### The problem
Below are several records. Retype exactly those lines running from the one with "The width and" through the one with "Instruction: Click the 留言时间 date 2020-08-05", end lines included, and no others.

### Record set
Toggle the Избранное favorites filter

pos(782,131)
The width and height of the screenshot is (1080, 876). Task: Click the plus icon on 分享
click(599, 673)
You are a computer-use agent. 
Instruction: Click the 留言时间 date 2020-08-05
...
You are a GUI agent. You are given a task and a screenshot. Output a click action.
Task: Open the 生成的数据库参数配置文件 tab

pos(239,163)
...
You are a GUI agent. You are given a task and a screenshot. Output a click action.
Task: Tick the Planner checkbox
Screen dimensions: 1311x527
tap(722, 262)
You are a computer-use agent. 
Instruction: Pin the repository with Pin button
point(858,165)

### Worked solution
The width and height of the screenshot is (1080, 876). Task: Click the plus icon on 分享
click(599, 673)
You are a computer-use agent. 
Instruction: Click the 留言时间 date 2020-08-05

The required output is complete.